Assigned task |
Show, from the records below, all lines that contain the word "will".
── Source material ──
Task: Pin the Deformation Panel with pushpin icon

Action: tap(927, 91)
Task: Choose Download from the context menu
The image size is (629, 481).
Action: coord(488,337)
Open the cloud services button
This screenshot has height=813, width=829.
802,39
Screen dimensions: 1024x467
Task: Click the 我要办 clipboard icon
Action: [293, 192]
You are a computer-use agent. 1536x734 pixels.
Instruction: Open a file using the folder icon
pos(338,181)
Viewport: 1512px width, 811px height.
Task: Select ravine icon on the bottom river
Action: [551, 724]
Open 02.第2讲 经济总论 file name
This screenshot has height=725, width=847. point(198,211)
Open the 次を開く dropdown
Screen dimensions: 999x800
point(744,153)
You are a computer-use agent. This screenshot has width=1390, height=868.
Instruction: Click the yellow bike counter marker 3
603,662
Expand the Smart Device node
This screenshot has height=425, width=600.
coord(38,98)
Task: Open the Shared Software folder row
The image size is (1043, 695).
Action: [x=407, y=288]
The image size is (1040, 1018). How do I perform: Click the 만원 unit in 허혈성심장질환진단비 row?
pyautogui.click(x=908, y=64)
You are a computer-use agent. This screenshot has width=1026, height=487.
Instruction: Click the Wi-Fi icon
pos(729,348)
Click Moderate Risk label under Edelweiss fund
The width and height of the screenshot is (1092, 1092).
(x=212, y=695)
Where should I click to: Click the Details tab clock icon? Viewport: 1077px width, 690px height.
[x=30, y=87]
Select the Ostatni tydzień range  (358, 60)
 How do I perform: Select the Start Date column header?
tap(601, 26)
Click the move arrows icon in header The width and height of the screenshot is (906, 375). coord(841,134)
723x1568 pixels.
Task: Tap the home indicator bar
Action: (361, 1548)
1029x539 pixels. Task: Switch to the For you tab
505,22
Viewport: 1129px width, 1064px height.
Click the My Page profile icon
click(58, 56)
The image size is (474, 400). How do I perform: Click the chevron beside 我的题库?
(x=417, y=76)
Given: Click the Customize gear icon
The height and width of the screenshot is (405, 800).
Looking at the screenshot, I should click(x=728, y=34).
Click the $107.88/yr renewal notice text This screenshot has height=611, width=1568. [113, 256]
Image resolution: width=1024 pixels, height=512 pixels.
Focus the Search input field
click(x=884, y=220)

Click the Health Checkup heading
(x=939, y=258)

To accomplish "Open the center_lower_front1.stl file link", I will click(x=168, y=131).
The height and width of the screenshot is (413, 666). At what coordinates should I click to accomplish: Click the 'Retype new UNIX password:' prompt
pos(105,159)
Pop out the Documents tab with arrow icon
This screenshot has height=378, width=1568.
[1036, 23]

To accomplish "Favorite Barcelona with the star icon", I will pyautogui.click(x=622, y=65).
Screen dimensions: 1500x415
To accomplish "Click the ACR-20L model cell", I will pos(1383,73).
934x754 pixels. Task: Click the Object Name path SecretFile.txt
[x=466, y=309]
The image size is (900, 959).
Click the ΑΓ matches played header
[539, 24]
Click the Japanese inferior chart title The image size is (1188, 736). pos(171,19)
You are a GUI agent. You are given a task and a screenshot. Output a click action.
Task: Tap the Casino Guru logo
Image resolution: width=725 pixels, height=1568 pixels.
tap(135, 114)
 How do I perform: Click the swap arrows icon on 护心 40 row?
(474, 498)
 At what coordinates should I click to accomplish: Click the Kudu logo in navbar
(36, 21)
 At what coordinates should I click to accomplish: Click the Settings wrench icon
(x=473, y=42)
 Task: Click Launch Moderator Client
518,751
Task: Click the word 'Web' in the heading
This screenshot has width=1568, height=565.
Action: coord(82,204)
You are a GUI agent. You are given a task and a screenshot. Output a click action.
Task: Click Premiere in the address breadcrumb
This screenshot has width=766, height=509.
───
Result of the exercise |
To accomplish "Open the center_lower_front1.stl file link", I will click(x=168, y=131).
To accomplish "Favorite Barcelona with the star icon", I will pyautogui.click(x=622, y=65).
To accomplish "Click the ACR-20L model cell", I will pos(1383,73).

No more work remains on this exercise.